BEGIN Record set
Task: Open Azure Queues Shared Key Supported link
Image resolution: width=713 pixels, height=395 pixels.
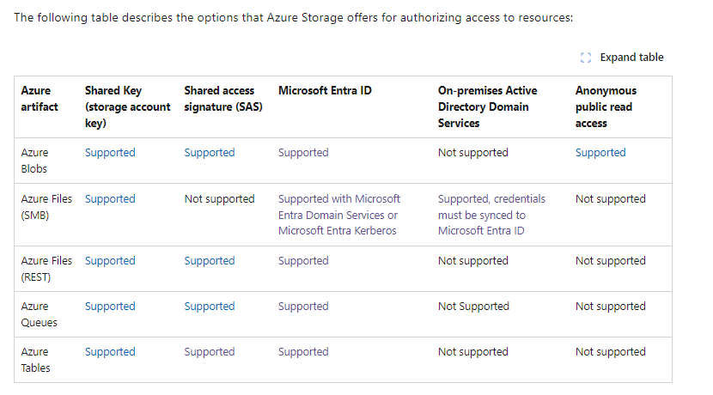Action: coord(110,306)
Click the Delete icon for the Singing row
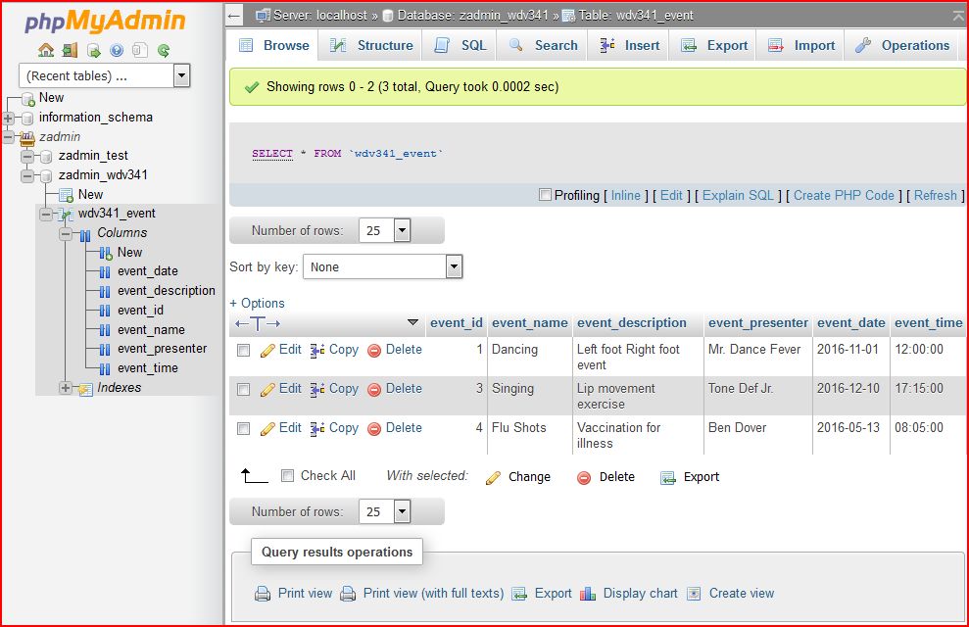The image size is (969, 627). coord(374,389)
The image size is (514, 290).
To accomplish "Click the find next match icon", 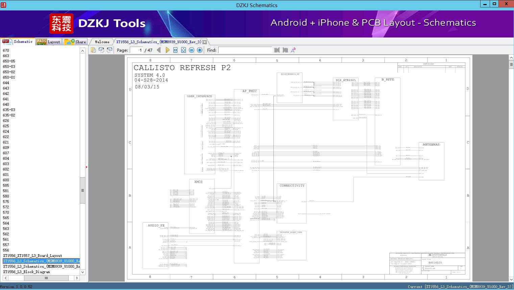I will pyautogui.click(x=285, y=50).

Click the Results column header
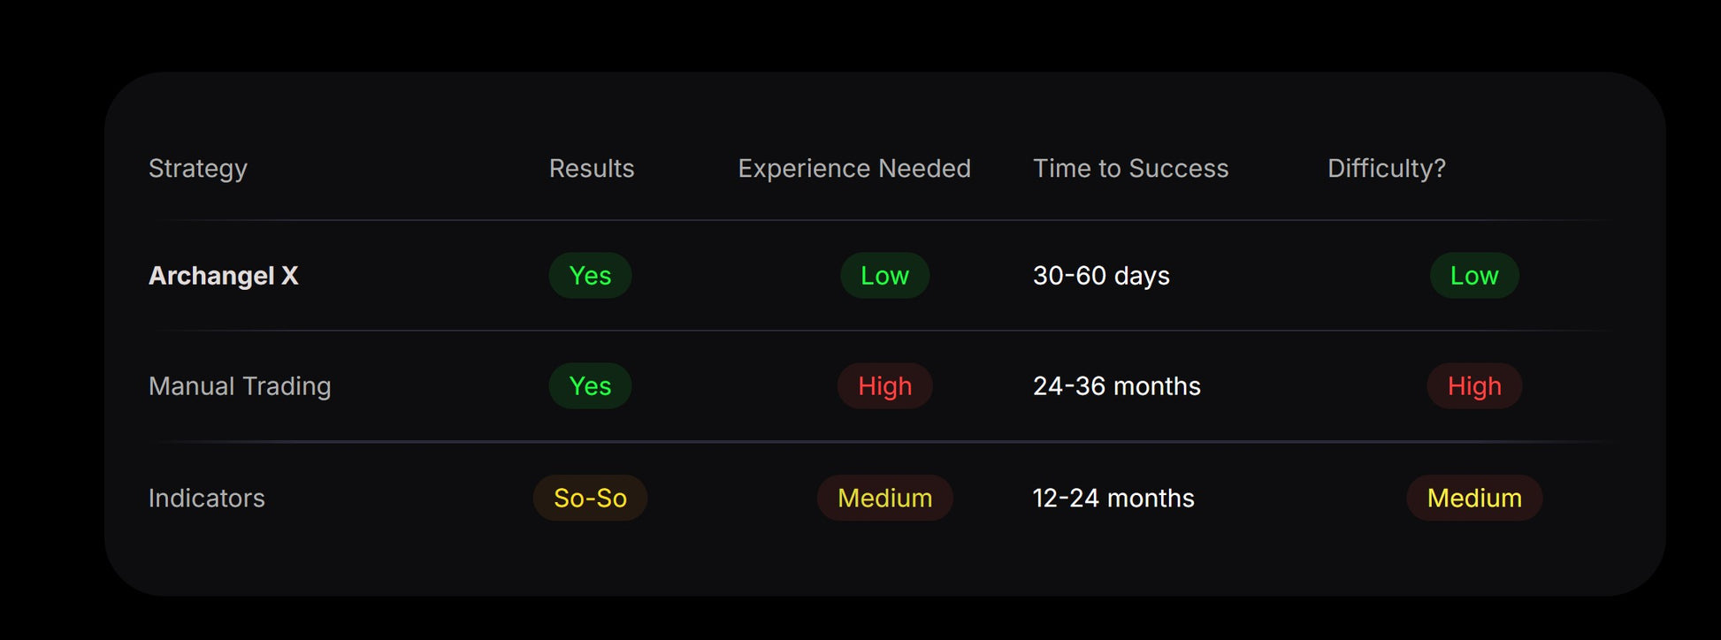591,168
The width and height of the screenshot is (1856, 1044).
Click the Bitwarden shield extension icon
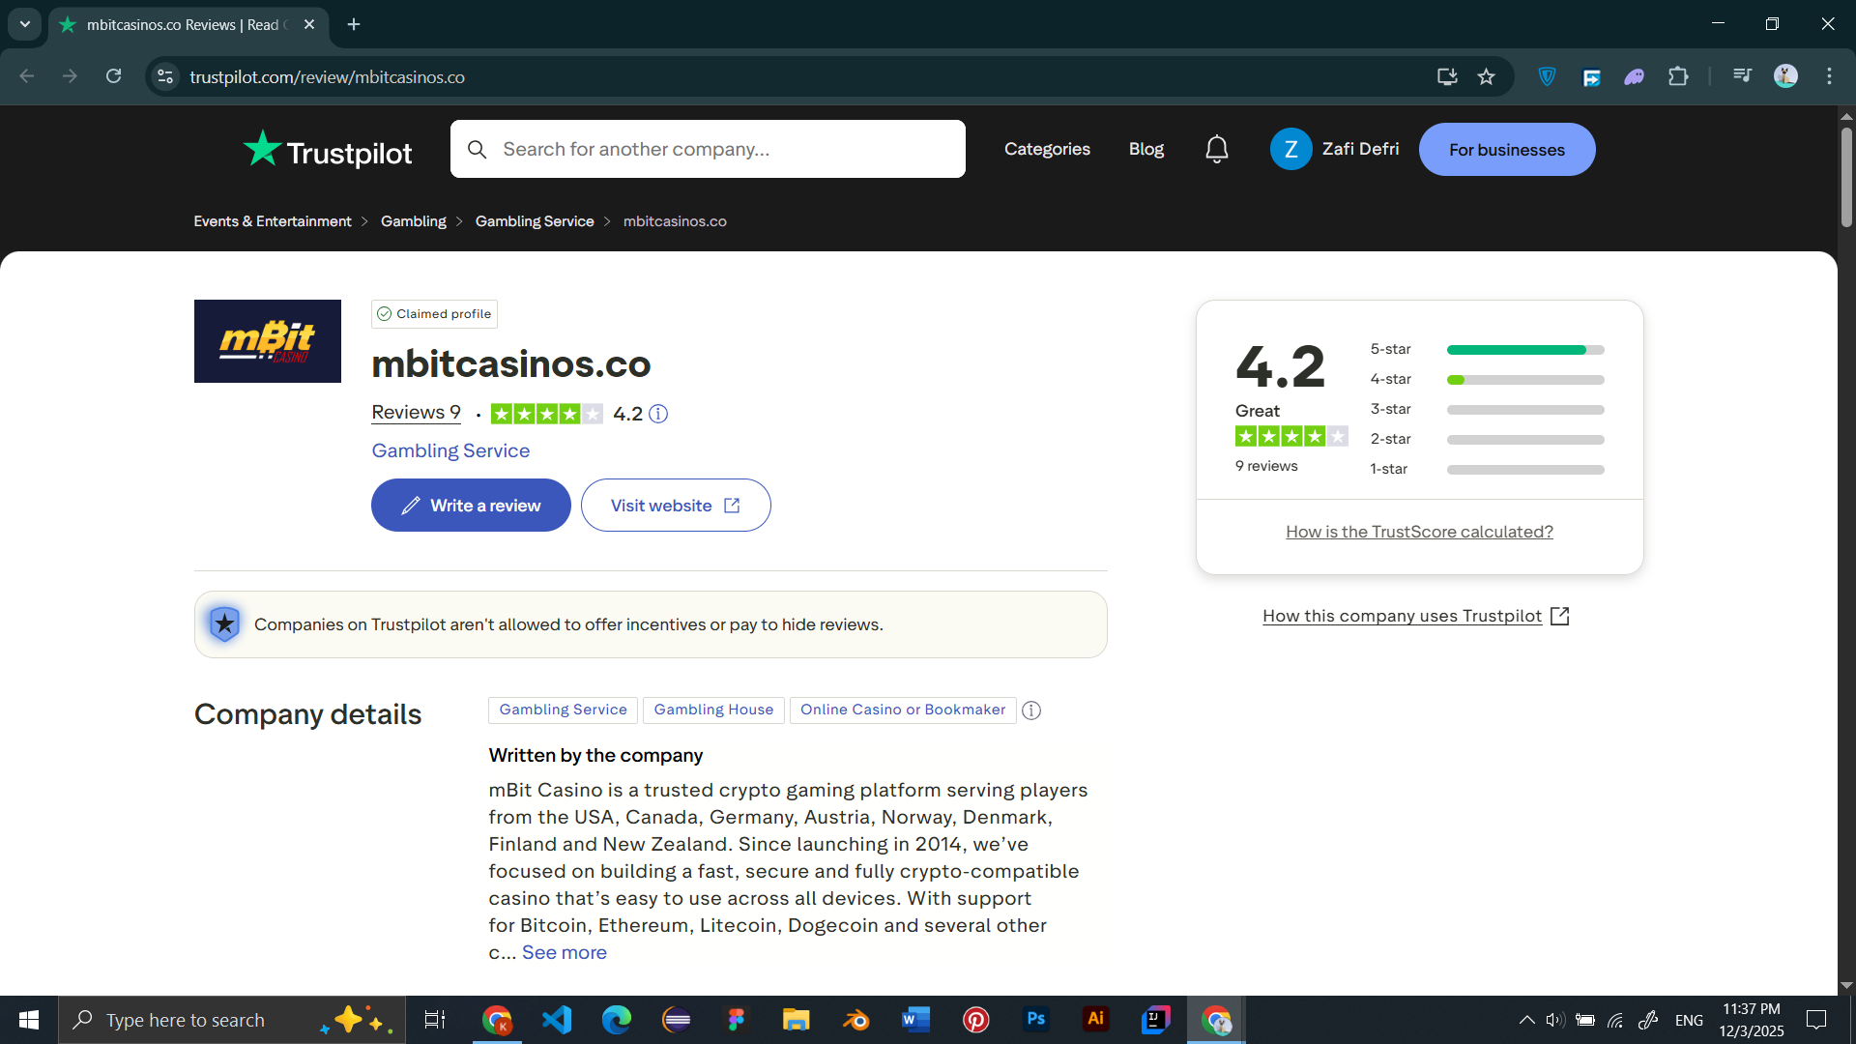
END Record set
Pick out every line of the listing above that contains the word "width", matching case exactly.

Task result>
Image resolution: width=713 pixels, height=395 pixels.
The width and height of the screenshot is (1856, 1044).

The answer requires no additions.